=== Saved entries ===
Start of Block
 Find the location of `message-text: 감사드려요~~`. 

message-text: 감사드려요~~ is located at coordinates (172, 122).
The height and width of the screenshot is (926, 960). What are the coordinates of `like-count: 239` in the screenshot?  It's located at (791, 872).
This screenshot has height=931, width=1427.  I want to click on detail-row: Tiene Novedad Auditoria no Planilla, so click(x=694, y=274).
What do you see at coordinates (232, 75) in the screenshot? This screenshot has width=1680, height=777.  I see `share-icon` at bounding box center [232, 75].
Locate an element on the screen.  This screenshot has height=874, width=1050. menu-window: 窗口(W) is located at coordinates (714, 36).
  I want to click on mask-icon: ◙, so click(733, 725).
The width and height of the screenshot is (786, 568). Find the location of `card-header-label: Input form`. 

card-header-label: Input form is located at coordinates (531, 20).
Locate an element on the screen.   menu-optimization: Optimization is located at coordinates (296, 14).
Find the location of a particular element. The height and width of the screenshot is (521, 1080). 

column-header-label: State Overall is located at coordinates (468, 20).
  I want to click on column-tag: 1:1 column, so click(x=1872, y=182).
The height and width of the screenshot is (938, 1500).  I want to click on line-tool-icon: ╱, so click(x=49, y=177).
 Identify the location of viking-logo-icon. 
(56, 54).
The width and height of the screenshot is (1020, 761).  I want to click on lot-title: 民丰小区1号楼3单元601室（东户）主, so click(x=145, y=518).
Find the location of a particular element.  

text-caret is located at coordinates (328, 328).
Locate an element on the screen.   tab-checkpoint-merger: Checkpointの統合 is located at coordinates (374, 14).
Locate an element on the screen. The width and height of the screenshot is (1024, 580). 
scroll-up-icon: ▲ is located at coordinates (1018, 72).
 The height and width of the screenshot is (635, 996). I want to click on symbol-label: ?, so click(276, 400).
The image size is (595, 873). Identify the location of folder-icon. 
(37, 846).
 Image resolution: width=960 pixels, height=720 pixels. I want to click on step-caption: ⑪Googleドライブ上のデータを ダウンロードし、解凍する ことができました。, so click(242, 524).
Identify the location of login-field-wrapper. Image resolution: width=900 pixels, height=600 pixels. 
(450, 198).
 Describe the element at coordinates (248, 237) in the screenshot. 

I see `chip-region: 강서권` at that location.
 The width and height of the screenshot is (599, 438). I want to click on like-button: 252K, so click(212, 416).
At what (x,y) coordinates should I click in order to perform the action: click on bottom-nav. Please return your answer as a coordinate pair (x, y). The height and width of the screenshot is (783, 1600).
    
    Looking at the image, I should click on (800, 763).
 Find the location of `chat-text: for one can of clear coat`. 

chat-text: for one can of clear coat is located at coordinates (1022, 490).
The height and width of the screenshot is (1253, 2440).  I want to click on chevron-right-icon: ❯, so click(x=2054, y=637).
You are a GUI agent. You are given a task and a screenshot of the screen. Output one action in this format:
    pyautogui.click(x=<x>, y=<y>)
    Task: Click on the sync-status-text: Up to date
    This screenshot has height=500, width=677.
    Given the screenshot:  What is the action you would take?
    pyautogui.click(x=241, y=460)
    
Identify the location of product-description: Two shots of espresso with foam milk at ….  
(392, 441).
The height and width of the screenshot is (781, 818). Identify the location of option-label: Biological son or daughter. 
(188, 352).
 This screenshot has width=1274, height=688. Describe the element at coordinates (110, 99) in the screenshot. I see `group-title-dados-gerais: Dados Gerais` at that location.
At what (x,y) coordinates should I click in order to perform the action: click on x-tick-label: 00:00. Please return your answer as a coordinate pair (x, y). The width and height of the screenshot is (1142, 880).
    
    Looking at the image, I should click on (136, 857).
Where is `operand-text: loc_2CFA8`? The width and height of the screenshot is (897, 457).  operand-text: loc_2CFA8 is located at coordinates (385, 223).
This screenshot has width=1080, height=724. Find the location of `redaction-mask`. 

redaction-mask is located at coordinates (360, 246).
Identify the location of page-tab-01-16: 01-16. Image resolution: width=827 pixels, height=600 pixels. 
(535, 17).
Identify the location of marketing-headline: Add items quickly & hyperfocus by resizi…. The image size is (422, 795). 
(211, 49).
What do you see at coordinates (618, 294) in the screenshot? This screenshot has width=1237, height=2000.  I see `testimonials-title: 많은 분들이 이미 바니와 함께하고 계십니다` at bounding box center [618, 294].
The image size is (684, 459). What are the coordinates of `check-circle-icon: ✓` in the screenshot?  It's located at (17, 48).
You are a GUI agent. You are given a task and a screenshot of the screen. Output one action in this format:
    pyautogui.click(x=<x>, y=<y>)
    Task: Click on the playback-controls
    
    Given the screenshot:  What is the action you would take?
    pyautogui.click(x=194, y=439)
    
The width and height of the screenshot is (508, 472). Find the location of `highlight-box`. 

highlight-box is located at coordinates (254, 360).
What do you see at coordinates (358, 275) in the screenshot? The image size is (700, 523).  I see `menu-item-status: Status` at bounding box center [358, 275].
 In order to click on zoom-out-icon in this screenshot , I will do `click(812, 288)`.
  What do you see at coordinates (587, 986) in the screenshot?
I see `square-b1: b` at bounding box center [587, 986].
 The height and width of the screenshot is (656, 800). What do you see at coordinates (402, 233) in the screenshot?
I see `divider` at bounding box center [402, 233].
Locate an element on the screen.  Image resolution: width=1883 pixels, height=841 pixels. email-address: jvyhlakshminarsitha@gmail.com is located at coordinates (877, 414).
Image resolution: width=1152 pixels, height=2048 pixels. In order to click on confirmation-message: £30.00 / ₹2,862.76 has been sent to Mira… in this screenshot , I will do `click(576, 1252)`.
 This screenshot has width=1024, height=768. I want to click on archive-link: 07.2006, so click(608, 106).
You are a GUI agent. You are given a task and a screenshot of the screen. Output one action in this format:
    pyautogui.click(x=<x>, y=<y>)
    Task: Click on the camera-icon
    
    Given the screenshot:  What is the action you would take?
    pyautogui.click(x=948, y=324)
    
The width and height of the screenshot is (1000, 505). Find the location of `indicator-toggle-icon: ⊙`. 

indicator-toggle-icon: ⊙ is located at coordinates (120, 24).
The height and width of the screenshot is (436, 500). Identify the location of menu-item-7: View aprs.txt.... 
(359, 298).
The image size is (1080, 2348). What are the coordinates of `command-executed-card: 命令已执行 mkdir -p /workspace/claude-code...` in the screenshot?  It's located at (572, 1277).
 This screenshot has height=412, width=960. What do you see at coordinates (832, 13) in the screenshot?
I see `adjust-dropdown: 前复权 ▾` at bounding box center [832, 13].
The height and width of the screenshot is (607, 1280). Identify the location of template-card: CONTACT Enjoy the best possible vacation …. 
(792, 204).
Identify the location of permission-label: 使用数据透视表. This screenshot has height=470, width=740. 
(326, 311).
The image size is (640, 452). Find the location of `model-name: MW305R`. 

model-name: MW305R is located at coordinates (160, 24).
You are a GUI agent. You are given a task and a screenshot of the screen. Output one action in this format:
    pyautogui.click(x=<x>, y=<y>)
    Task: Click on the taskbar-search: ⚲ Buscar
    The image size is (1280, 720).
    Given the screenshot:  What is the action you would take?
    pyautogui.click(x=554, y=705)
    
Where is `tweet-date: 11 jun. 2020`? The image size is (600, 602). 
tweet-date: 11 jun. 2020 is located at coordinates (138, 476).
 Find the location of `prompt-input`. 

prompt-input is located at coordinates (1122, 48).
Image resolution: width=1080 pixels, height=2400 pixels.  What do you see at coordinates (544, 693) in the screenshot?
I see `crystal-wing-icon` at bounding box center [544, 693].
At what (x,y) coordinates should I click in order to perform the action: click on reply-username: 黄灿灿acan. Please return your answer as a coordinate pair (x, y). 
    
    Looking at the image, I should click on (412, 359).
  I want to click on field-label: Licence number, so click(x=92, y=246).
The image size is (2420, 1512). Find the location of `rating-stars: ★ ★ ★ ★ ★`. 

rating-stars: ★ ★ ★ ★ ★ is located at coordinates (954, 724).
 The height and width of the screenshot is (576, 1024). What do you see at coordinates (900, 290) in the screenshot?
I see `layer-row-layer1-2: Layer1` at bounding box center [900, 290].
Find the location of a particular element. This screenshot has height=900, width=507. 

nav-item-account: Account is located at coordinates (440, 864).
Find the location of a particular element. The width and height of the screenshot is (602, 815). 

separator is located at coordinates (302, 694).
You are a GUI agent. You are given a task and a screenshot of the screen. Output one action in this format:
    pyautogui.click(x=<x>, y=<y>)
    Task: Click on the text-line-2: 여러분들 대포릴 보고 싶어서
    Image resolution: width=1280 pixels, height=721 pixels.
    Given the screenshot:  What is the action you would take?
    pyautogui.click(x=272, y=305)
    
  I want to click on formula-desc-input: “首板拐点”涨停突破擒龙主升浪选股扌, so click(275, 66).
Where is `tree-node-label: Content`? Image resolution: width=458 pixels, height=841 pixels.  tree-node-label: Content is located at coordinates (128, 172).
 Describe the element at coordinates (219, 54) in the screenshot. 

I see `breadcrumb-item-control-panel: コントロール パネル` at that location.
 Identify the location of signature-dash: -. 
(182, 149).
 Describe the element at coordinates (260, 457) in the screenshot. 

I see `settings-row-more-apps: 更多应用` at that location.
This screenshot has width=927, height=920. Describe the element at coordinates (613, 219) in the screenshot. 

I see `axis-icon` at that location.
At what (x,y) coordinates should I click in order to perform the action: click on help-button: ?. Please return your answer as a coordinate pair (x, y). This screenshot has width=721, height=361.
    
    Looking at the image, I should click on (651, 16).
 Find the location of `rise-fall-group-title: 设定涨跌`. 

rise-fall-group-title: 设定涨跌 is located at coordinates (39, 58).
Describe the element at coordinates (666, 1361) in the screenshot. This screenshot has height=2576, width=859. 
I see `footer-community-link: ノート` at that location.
End of Block
=== Instructions to follow ===
How many lines of the rows above contain the string "status", where case counts? Reply with only the number.

=== Written response ===
2